## YOUR TASK
Your task is to find every line in the records that holds the string "Choose" and copy it.

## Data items
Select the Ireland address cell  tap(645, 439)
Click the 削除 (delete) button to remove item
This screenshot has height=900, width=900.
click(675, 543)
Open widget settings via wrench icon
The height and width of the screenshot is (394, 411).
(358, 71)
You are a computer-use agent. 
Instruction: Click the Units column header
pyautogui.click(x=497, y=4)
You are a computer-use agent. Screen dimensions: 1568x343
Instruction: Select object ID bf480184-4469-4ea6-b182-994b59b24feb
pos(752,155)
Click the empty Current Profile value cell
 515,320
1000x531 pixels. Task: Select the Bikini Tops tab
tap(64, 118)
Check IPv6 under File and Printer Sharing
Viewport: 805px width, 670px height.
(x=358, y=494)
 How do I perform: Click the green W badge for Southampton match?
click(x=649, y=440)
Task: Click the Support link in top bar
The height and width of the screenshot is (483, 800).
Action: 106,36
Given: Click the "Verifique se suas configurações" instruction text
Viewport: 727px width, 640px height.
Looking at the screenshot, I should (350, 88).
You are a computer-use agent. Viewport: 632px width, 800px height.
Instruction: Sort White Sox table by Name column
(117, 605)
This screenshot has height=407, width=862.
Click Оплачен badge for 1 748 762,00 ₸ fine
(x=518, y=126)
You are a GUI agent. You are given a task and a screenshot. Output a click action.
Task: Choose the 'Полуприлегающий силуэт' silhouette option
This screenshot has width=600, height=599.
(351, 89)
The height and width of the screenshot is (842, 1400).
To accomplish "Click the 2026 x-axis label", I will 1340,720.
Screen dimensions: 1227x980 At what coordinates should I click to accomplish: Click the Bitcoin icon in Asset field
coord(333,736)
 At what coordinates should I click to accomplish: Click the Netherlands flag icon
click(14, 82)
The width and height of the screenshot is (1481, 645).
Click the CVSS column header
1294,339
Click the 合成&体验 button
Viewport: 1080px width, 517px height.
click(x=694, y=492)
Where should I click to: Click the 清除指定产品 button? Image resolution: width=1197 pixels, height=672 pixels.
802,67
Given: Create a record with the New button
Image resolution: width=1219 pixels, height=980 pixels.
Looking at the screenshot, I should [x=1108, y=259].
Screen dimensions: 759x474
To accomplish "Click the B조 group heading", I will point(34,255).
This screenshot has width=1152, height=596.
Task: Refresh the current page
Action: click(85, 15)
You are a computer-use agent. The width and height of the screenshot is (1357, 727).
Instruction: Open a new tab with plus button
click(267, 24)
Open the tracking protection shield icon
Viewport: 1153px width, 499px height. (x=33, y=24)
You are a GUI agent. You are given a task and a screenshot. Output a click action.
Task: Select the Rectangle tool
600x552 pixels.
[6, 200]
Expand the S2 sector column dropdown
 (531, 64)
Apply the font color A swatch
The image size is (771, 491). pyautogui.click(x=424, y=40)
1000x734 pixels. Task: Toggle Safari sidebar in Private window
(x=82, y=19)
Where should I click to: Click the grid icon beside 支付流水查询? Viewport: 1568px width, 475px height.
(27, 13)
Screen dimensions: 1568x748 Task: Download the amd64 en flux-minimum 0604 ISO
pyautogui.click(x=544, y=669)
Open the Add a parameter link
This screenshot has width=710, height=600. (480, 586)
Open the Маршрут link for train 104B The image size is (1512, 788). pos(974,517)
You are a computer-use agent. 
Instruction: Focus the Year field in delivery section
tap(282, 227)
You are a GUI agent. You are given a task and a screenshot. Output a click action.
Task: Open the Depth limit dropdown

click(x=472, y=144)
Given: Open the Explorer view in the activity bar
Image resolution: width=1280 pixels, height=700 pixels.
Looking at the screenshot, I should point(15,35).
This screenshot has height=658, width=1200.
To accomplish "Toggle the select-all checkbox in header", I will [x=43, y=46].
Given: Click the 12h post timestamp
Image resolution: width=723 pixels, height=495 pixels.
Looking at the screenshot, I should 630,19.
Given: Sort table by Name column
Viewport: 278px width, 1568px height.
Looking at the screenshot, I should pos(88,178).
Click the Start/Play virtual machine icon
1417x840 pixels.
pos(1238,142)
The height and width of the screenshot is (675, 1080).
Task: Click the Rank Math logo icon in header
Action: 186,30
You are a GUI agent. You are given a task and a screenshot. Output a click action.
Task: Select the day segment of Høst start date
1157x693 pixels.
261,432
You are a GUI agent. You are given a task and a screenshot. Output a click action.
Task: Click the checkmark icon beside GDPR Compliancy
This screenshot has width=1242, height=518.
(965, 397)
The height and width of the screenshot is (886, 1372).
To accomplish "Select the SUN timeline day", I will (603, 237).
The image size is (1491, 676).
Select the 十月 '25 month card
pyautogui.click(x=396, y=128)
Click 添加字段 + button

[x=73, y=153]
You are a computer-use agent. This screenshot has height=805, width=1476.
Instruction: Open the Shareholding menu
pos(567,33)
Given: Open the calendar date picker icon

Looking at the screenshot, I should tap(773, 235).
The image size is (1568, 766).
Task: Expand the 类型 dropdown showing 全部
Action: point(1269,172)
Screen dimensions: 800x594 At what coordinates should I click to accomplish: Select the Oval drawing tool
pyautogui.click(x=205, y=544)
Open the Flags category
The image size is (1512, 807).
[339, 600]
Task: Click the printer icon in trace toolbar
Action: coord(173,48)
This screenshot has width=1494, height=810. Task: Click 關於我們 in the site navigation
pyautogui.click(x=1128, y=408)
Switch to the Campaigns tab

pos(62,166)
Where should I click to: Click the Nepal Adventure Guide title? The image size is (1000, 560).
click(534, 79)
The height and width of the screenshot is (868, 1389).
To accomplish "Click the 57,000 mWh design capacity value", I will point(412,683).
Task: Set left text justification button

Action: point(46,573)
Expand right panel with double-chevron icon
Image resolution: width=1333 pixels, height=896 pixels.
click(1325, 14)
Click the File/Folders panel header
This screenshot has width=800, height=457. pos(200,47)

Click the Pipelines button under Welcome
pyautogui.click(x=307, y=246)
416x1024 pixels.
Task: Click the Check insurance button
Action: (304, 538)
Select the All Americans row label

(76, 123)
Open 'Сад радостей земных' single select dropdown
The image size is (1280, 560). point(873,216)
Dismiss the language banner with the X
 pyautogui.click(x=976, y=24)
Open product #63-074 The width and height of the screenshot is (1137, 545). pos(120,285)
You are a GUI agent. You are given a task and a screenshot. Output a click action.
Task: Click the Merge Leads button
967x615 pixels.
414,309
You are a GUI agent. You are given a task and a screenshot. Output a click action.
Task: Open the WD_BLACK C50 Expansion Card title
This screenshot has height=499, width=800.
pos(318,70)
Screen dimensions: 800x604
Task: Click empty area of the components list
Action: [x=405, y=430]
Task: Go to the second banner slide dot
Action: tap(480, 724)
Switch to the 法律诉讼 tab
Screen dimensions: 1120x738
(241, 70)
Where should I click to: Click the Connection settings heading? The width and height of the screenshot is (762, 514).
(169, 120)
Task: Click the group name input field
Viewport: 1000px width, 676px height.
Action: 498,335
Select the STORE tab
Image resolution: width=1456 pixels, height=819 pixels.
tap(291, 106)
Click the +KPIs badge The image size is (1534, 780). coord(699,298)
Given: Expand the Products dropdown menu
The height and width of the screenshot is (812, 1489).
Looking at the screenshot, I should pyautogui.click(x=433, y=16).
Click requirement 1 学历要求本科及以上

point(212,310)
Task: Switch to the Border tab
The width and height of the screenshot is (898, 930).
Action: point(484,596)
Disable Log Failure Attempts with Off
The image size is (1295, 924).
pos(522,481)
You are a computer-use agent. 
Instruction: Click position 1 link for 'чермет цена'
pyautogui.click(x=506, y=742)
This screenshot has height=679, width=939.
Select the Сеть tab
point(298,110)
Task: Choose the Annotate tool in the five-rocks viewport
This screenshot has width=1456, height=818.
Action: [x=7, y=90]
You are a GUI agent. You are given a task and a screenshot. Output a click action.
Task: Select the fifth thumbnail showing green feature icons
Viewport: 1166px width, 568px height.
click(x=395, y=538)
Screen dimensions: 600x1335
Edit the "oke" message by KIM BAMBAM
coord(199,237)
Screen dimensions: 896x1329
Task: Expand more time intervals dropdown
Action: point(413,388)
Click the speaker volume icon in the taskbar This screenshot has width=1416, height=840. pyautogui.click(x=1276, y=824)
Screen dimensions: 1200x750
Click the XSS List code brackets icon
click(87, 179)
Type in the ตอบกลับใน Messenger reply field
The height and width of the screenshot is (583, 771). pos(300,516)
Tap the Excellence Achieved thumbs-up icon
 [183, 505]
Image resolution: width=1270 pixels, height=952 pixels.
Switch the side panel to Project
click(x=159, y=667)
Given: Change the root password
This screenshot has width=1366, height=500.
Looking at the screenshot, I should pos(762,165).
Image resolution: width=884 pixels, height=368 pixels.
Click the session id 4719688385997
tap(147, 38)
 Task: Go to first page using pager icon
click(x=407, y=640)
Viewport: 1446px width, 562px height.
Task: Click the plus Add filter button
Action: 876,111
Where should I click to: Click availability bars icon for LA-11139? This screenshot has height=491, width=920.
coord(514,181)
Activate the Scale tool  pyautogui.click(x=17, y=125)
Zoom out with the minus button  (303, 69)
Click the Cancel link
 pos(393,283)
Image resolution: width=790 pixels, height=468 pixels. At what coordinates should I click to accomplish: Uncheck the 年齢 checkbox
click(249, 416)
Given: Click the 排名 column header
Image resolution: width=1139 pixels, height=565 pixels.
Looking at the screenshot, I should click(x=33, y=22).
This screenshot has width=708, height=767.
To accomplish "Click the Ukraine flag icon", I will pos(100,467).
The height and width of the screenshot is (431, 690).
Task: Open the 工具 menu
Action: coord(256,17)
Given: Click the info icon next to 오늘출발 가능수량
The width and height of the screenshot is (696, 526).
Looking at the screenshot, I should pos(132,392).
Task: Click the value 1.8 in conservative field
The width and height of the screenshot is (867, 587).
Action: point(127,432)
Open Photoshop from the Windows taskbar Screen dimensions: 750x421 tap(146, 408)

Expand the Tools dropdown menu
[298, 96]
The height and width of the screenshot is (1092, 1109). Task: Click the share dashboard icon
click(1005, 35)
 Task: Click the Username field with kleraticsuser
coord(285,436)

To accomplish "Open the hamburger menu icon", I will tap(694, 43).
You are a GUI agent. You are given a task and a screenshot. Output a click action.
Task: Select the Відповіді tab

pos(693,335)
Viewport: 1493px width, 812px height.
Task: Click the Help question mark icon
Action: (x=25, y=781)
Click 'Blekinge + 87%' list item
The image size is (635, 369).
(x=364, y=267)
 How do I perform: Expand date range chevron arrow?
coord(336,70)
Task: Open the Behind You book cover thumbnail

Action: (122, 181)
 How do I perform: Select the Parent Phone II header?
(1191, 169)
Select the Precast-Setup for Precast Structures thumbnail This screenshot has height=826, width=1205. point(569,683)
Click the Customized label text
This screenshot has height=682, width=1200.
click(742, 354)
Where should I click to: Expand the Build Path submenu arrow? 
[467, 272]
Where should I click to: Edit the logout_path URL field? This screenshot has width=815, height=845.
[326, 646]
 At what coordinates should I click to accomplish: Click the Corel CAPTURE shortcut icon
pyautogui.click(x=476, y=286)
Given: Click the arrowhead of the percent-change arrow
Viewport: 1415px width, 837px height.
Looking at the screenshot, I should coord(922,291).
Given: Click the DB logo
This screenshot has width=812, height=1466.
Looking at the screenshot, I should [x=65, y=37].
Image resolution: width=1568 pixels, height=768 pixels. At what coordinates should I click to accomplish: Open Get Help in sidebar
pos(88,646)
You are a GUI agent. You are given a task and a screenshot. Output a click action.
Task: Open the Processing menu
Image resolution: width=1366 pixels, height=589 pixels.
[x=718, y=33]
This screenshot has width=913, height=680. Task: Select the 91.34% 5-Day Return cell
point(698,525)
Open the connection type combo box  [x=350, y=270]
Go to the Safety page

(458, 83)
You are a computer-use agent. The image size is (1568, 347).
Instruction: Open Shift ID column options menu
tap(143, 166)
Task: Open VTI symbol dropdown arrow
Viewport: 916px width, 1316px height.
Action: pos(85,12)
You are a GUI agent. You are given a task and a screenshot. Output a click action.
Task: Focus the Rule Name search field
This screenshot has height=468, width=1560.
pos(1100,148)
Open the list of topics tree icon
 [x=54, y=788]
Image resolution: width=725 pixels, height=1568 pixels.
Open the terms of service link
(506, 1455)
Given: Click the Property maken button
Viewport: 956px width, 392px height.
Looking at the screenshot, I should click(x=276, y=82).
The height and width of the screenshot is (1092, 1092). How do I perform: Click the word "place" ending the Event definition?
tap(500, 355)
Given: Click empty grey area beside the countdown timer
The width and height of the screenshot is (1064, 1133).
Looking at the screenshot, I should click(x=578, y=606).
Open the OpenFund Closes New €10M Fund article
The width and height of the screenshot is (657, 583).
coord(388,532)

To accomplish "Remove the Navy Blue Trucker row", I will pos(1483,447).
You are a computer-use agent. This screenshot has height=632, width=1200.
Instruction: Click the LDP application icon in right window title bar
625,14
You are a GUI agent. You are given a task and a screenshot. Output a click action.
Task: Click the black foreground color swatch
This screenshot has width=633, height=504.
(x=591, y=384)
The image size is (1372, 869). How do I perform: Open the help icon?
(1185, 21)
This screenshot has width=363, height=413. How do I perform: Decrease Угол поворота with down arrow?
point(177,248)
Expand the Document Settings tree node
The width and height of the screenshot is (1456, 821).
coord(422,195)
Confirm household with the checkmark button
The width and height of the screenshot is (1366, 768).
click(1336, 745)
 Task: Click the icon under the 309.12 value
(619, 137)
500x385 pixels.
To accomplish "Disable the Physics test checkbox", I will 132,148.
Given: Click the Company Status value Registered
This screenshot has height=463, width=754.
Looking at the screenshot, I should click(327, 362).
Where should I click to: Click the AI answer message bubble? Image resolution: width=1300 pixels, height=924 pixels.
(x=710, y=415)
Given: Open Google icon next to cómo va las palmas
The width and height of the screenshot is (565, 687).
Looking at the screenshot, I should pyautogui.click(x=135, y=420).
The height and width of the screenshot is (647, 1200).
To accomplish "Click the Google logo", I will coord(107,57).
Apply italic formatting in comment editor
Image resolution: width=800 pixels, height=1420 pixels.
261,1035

## RESPONSE
Task: Choose the 'Полуприлегающий силуэт' silhouette option
Task: Choose the Annotate tool in the five-rocks viewport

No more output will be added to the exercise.